What a contradiction
, Sarah thought, “literary” and “acid house.” Sometimes people smoked pot and recited bad poetry, but not like they dropped acid and watched Fantasia or took Ecstasy and listened to shitty music. She had never seen someone embrace an altered state and reach for Tolstoy.
“Shouldn’t you master one reality before you move on to another one?” Sarah asked.
“Cute, hon,” Mom said. “You know negativity makes you tense. Look how clouded your crown chakra is. And your posture. You’re so tight.”
“I know, I’m slouching toward abrogation, the great black void,” Sarah said. “Only happy thoughts and a good chiropractor can save me.”
Sarah spied a newt in one of the tiny pools of water in the rock. She caught it by its slippery orange tail. As a girl, she used to hunt them for hours. It wriggled between her fingers, tail whipping.
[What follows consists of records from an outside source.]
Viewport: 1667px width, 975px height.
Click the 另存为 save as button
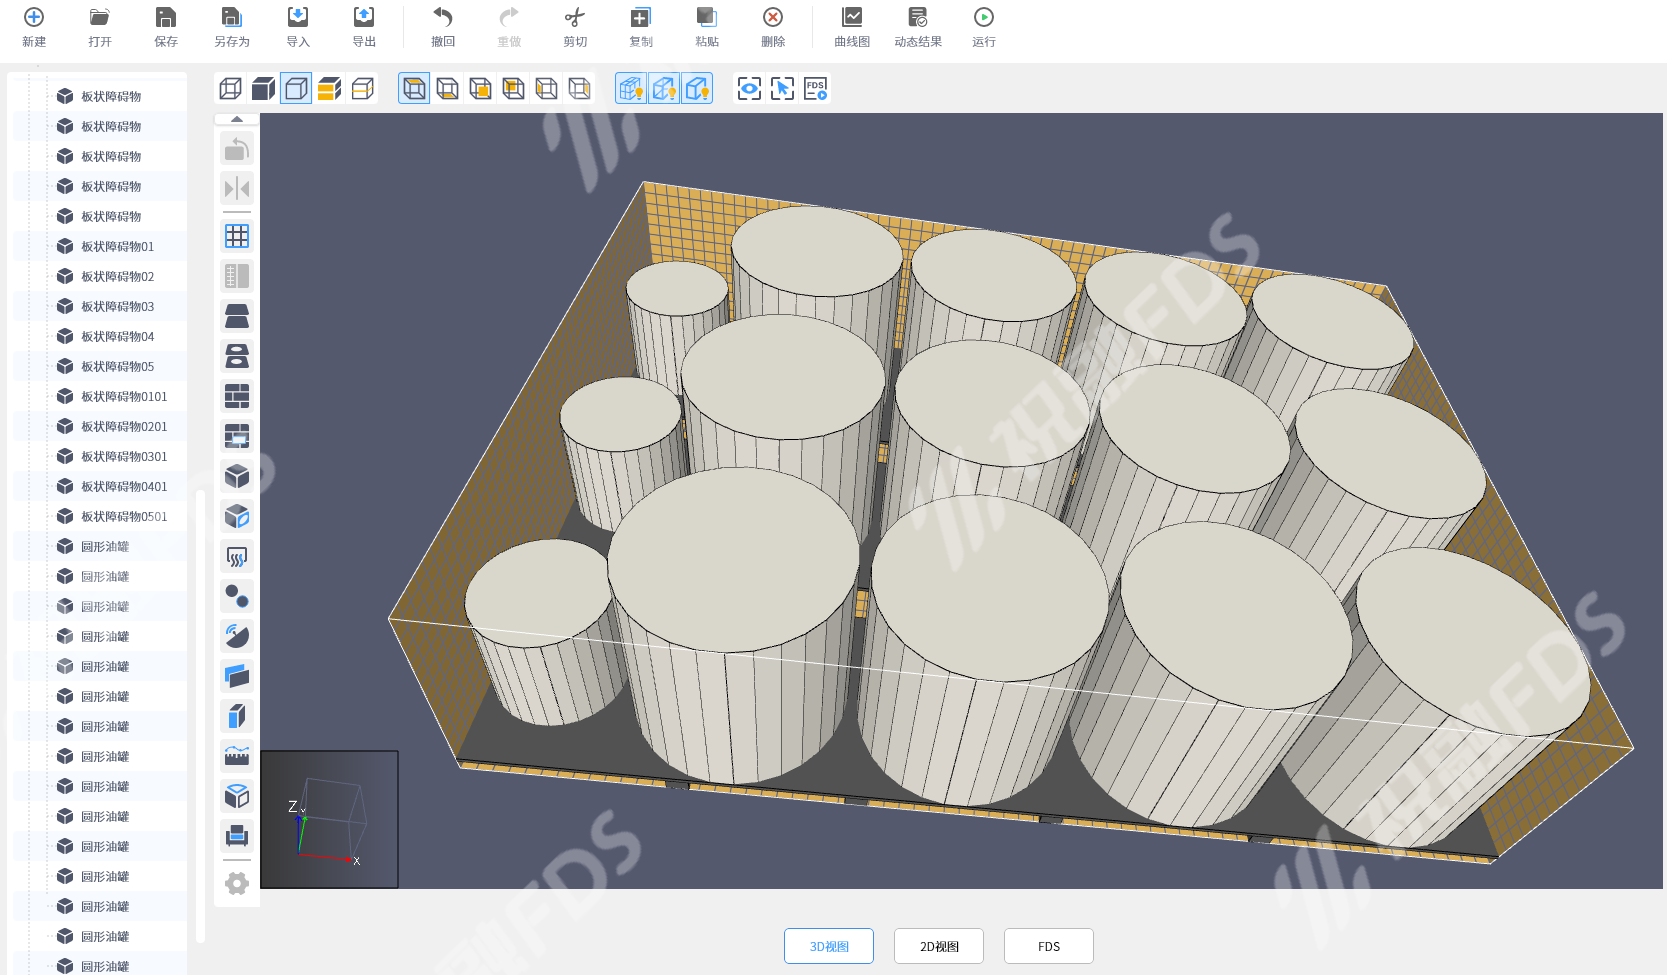(231, 27)
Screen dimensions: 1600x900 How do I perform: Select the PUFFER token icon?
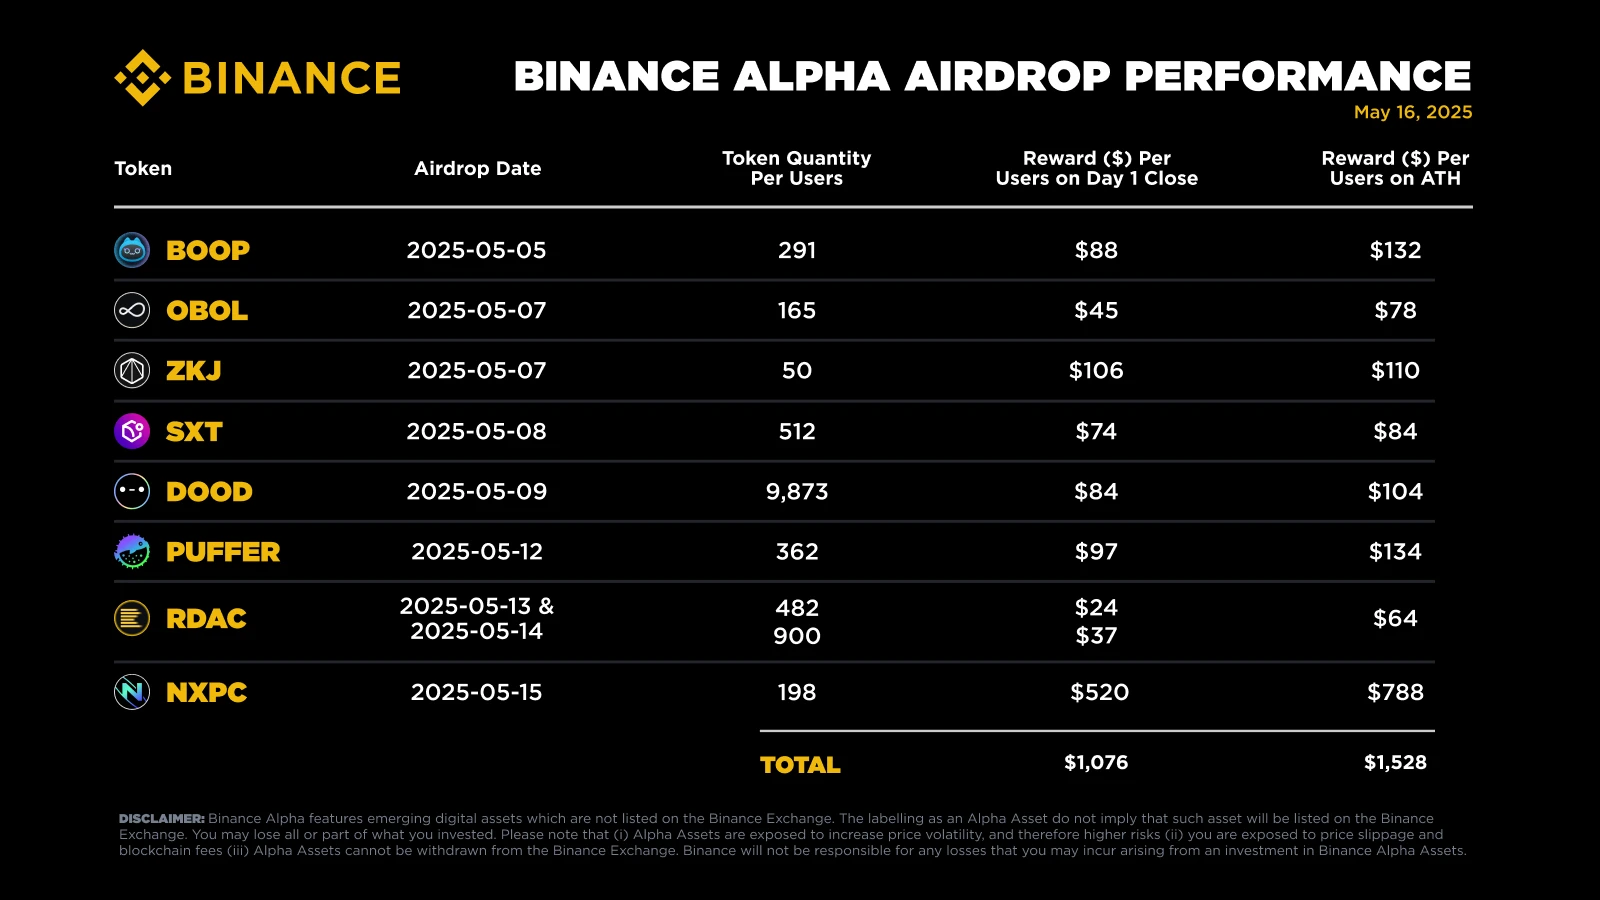132,552
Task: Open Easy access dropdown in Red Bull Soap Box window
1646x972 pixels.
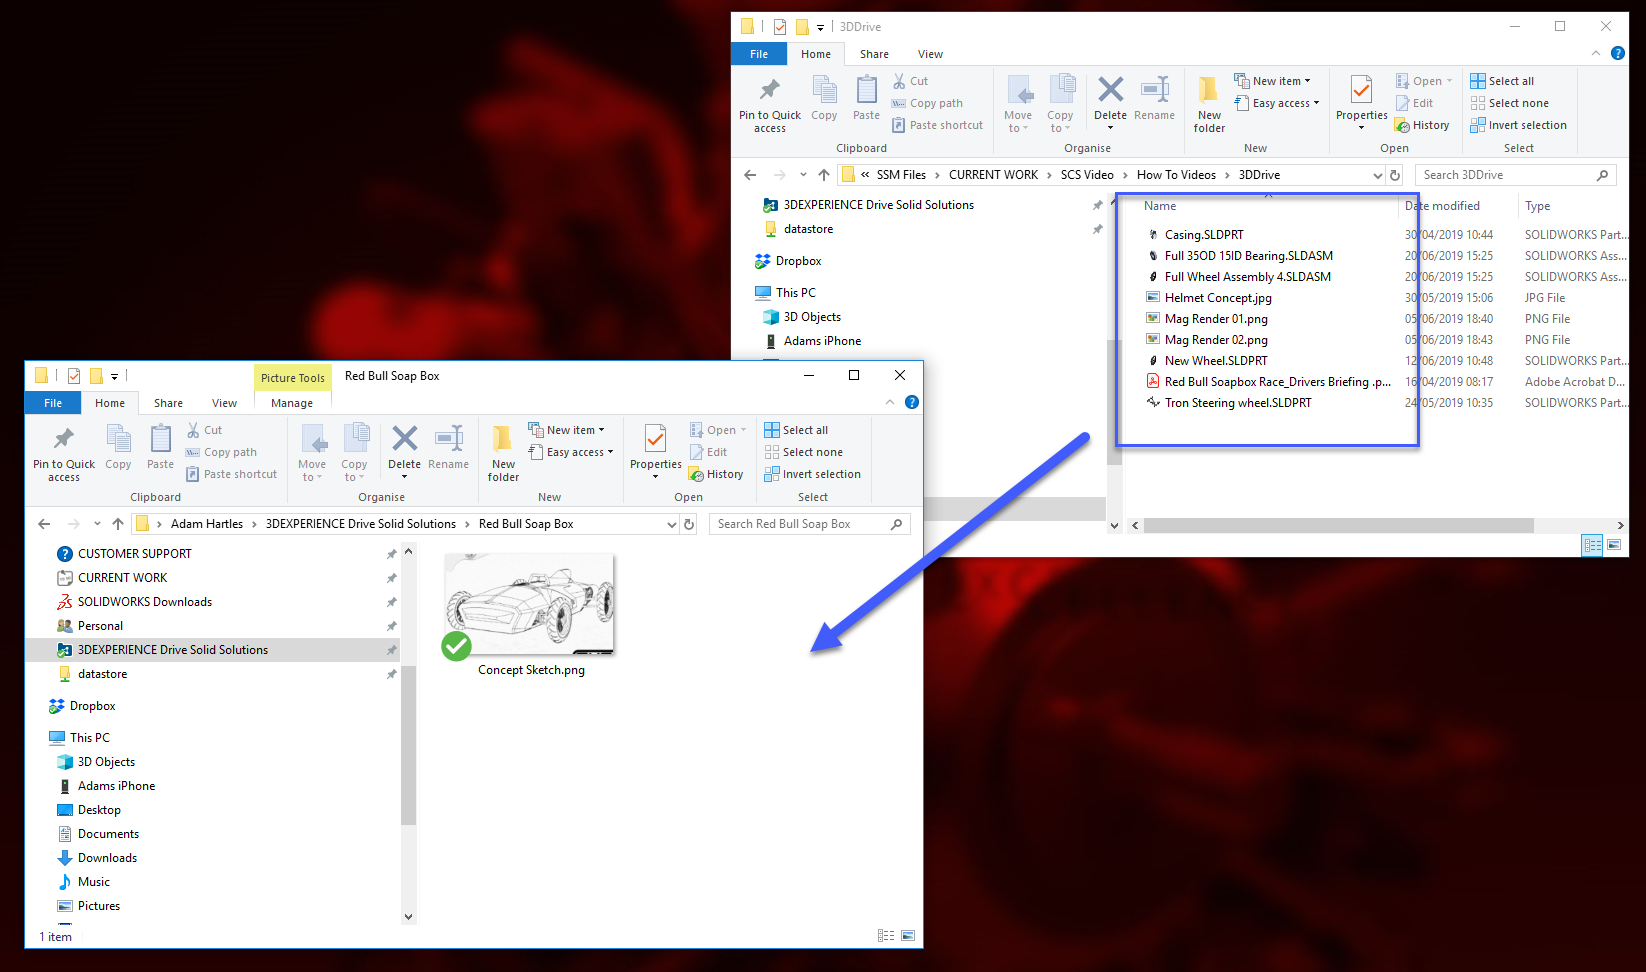Action: tap(571, 452)
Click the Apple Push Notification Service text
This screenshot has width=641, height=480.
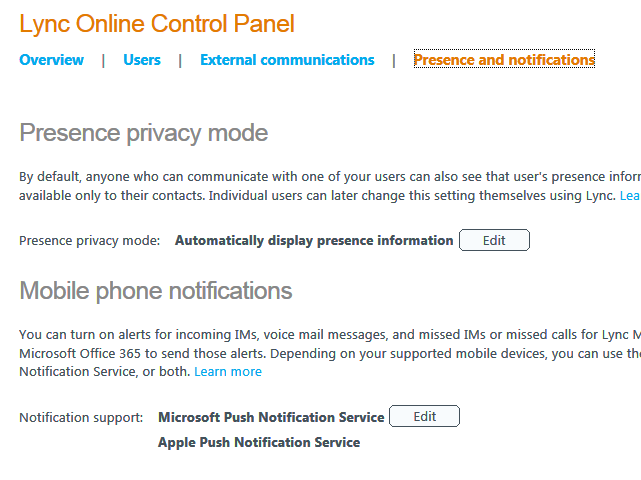[259, 442]
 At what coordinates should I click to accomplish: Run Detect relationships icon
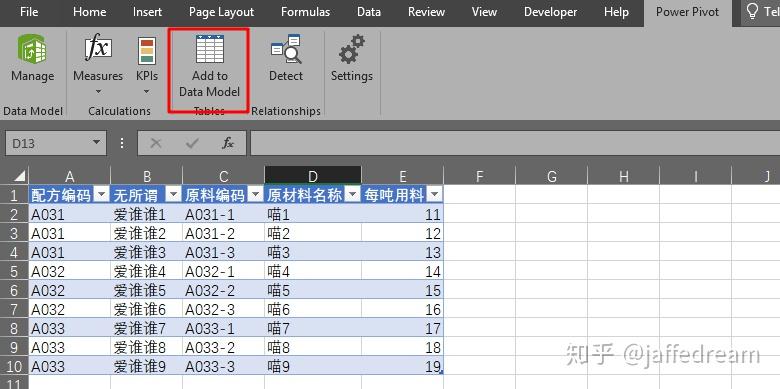pyautogui.click(x=286, y=49)
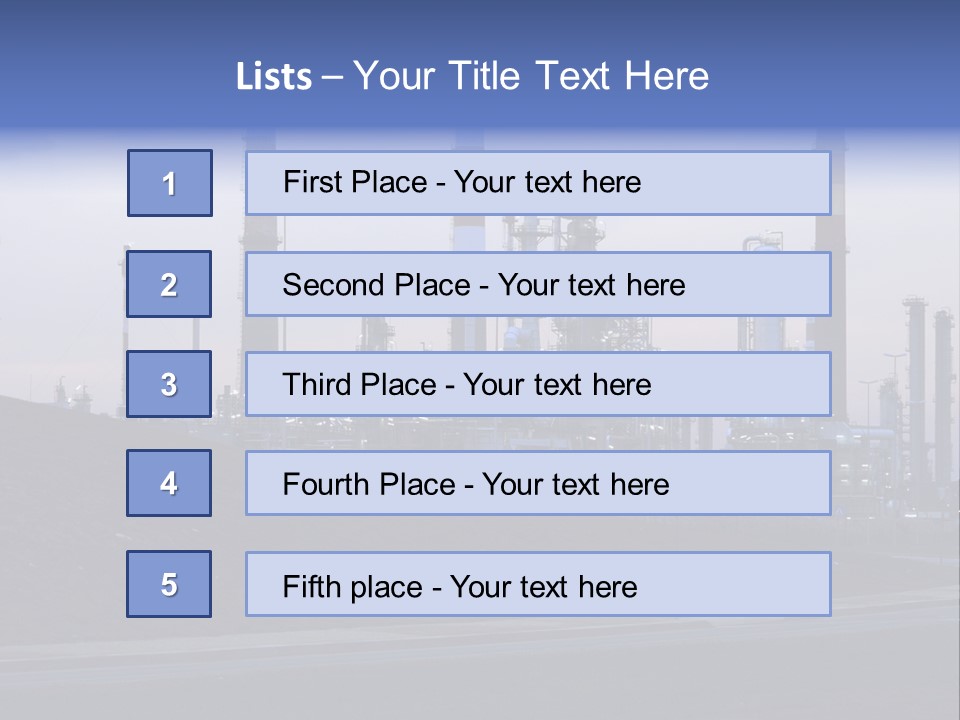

She stroked its back and belly, experiencing the tactile pleasure of its slimy skin before returning it to its home.
“Why don’t you go for a dip and clear your channels?” Mom asked.
“Because it’s freezing,” Sarah answered, her hand cold from catching the newt, wondering why Mom wasn’t shivering.
“Temperature is a state of mind,” Mom said. “The water is cleansing, not cold.”
If Sarah didn’t change the subject, she would have to listen to how Mom had walked on coals and made love on a frozen pond, the personal experiences she always cited in arguments about mind over matter.
“Where’s the Poobah?” Sarah said, watching Raven plunge into the water hole, bobbing to the surface with frenzied eyes.
“I don’t know,” Mom said. “I think he’s tending his hamsters.”
The Poobah had been trying his hand at genetic engineering in a shack where he also cooked synthetic drugs. He was attempting to create a breed of designer rodents that could be put into the anal passage to heighten sexual pleasure during intercourse. The Poobah wanted to cash in while gerbil jamming was hot. He was toying with bone structure, crossbreeding hamster cells with armadillos and porcupines, trying to create rodents he could package as “ribbed” and “studded.”